28 February 2014
PA’s Willem van Asperen, a data science specialist, is quoted in an article on Hadoop 2. The article looks at the capabilities of Hadoop and the open-source technology stack for big data analysis which has recently become bigger.
In the new version of Hadoop, MapReduce 2 is responsible for job processing, running on top of a new layer in the Hadoop stack, YARN (Yet Another Resource Negotiator), which handles resource management.
Willem comments that this new reconfiguration means programmers can run multiple applications in Hadoop, including MapReduce for batch processing of data, all sharing common resource management, provided by YARN. He says that it will make a huge difference to programmers: “The old resource manager was tuned to batch jobs: you made sure all the data was available, you ran the job and downloaded the results.”
“With YARN, you’ve got a far more open and flexible application-programming interface. This means that it is now easy for other frameworks to use the resource-management layer - not just the batch processing of MapReduce, but a whole host of online and immediate-results frameworks are underway.
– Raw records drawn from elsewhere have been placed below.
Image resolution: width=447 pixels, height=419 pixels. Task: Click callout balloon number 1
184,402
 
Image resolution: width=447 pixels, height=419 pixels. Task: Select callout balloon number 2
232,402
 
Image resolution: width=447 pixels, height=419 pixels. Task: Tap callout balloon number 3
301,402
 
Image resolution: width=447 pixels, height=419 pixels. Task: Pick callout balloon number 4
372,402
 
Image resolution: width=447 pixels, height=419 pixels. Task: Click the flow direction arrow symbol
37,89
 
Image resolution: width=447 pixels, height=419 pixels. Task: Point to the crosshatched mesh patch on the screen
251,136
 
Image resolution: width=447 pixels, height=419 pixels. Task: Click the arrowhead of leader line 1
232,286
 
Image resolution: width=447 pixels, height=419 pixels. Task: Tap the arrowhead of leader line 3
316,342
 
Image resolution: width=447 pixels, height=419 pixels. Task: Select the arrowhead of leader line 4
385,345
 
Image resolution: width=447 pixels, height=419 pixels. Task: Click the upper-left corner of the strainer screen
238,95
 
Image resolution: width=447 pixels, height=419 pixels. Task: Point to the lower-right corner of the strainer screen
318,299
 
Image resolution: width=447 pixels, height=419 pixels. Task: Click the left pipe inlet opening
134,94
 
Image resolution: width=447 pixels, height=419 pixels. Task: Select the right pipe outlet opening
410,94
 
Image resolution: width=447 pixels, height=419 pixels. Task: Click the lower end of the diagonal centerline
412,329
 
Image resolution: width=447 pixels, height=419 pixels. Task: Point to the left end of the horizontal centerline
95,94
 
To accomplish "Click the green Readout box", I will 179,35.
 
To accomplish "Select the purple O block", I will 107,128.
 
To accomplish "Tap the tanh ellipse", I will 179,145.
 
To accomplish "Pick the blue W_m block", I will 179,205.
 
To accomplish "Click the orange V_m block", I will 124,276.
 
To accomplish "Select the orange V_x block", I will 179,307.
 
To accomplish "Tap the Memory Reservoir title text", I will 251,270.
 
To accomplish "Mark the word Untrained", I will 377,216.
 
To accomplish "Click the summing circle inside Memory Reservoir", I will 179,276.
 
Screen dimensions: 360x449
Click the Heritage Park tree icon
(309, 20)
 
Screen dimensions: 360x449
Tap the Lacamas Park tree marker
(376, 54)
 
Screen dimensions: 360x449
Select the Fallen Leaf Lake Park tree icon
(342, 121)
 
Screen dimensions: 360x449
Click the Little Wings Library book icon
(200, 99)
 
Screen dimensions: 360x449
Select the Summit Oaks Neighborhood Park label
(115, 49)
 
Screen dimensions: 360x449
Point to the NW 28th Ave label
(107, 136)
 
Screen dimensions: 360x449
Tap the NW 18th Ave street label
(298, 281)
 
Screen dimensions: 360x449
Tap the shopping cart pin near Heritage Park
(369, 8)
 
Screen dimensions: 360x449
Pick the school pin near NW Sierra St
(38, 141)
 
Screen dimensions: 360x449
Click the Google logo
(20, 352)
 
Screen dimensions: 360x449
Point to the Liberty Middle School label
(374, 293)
They run on top of Hadoop, but give the user the immediate response that is vital to many use cases.”
Willem goes on to say that changes to the Hadoop Distributed File System (HDFS) – also included in Apache Hadoop 2 – provide new failover capabilities, for better availability of the stack. “All of a sudden, Hadoop has become a platform for fault-tolerant, resilient, online big-data analysis - it’s a big step forward,” he says.